Vibrating with revulsion at the lurid, corrupting excesses of tabloid newspaper journalism, the report denounced sensationalism, warned against “‘hate’ speech” (hilariously, the word bureaucratic was cited as an example), and called for the creation of a national news council to establish and enforce professional standards. As the media scholar Stephen Bates dryly noted in a 2018 paper, “Although it might seem difficult to take the new out of news, the commission tried.”
At the heart of the project was a paternalistic disgust that consumers were choosing media wrong, that press barons were building fortunes by pandering to base tastes, and that, as a result, the American experiment of self-government was being undermined from within. The media “can spread lies faster and farther than our forefathers dreamed when they enshrined the freedom of the press in the First Amendment to our Constitution,” the report’s authors lamented. “The press can be inflammatory, sensational, and irresponsible. If it is, it and its freedom will go down in the universal catastrophe.”
Unsurprisingly, that elitist message landed like a stink bomb in smoke-filled 1940s newsrooms. “‘A Free Press’ (Hitler Style) Sought for U.S.,” ran the unsubtle headline in Col. Robert McCormack’s Chicago Tribune.

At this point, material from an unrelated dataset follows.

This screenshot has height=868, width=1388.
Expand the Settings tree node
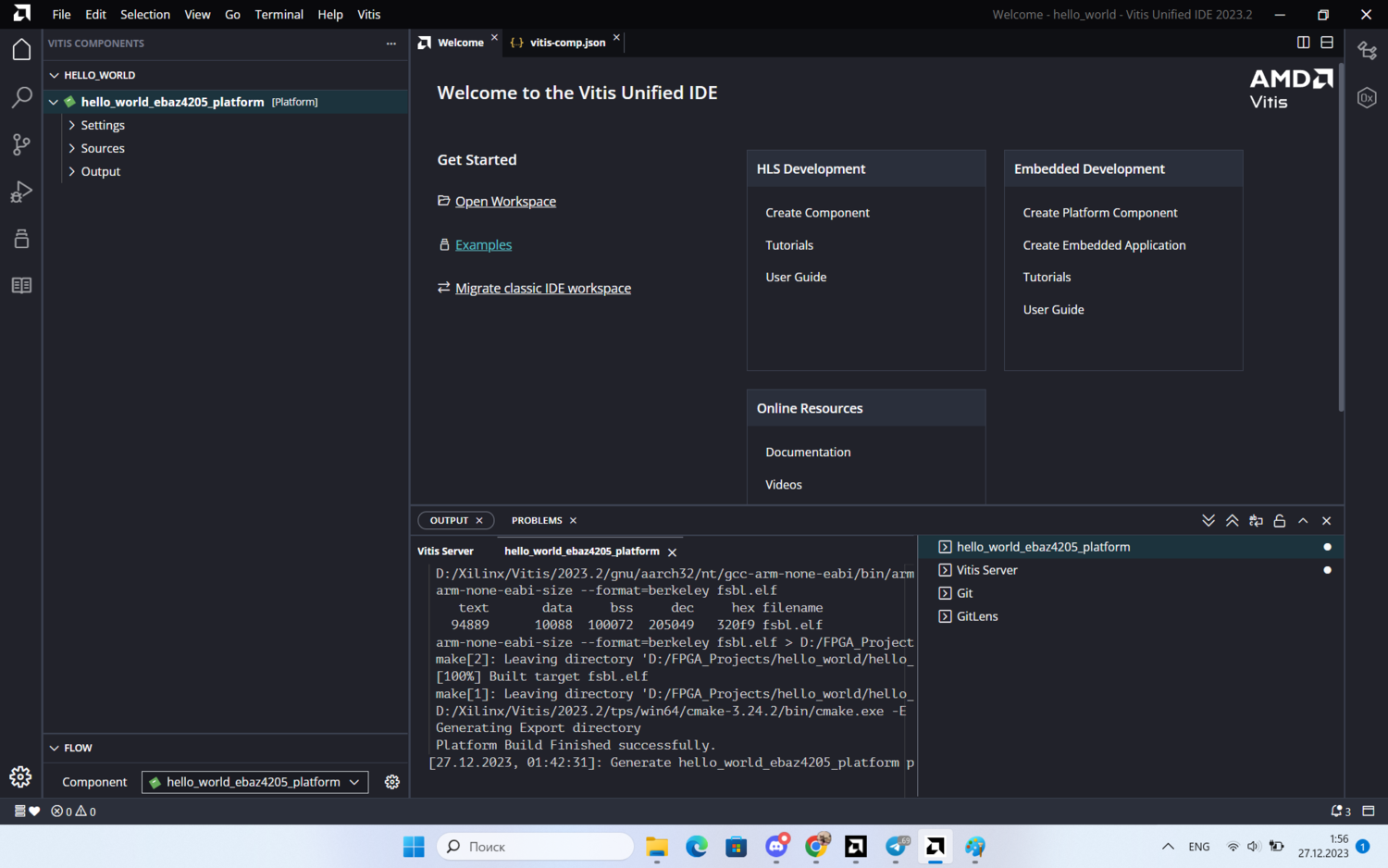[102, 125]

But then a funny thing happened. As radio and television killed off afternoon papers and newspaper wars reduced the options in most big cities to a single broadsheet monopoly, owners found the Hutchins professionalization model useful for attracting readership from all political persuasions and for building up their own personal prestige. Newsrooms fattened to a historic degree. Until technology enabled their captive audiences to flee.
It turns out people, now as then, still want to read about local crime, absorb different political viewpoints, and otherwise consume media in ways that journalistic elites find skeevy. And unlike in 1947, those attempting to shape the discourse in 2021 are not bothering to try to shove a national polity into a common public square. Instead, like bouncers working the velvet rope, they’re policing who gets to be in the club and how they should behave once inside. This development, in our era of extreme and sporadically violent polarization, threatens to make both journalism and politics worse, assuming that’s possible.
Consumers of political delusion have nobody but themselves to blame for their behavior on January 6. But by expelling rather than interacting with them, elite journalism threatens to make itself more susceptible to confirmation bias and hyperbolic error. Who shall first be virtuous enough to break this vicious cycle?